Movie Mirrors Index

The Circus

(silent 1928 b 71')

En: 6 Ed: 5

A tramp is accidentally funny and gets involved with a circus, where he falls in love with the proprietor's daughter.

The circus proprietor (Allan Garcia) tells his step-daughter, who is a circus rider (Merna Kennedy), that she cannot have any dinner because she missed a hoop again. He also scolds the clowns. A pickpocket (Steve Murphy) puts a wallet in a pocket of the tramp (Charlie Chaplin), and a cop lets him keep it. The pickpocket runs away, and cops chase him and the tramp, who hides in a house of mirrors. The tramp runs into the circus tent and is chased by the cop on a treadmill. The audience applauds. The tramp gives the wallet back to the owner and a cop.

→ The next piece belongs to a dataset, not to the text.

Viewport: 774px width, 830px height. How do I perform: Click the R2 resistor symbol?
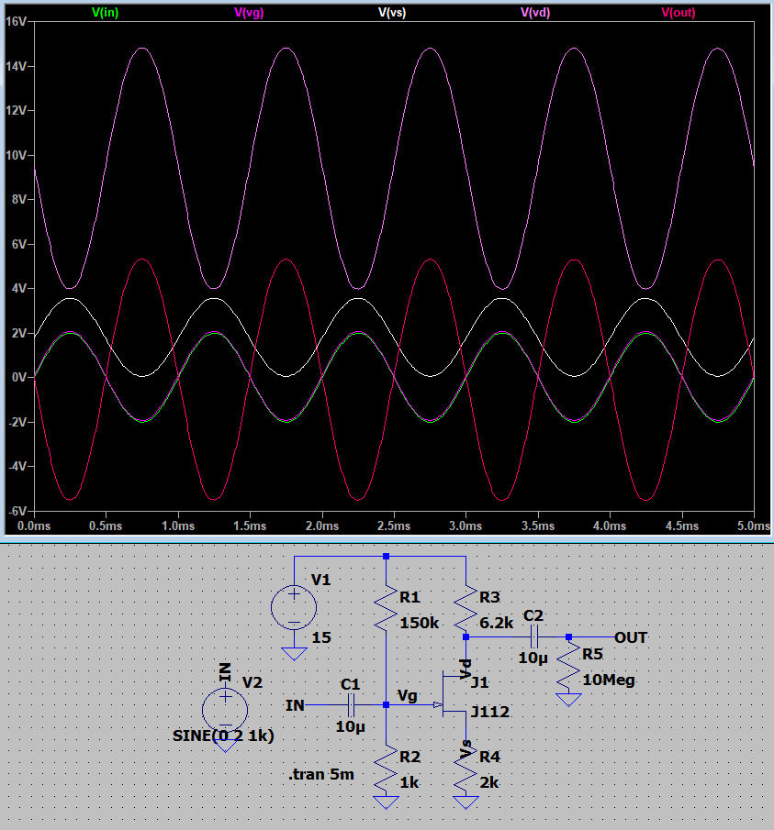click(386, 769)
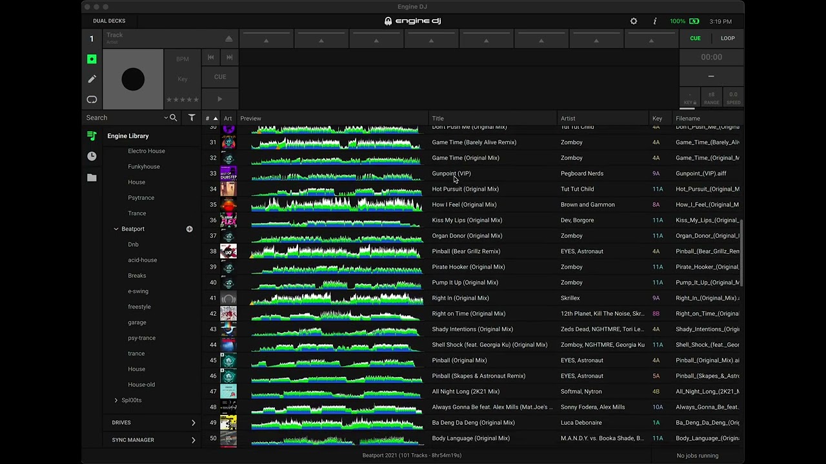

People request the funny man, and the proprietor asks the tramp to try out. In the morning the tramp gives the rider some food. The proprietor tells the tramp to be funny, and he tries. Clowns show him the William Tell act in which they eat the apple and the barbershop act in which they lather their faces; but the tramp messes up the skits. He asks for terms, and the proprietor tells him to get out. The rider gives the tramp a towel for his face.

Property men demand their pay and quit. The head property man (Tiny Sandford) hires the tramp, who gets laughs with the magician's materials. The proprietor tells the head property man to keep him on.

The tramp swallows a horse pill, and a horse chases him into a cage with a sleeping lion. He tries to keep a dog from barking. He asks the rider to open the door, but she faints. When she opens it, he runs out and climbs a pole. She tells him that he is the hit of the show.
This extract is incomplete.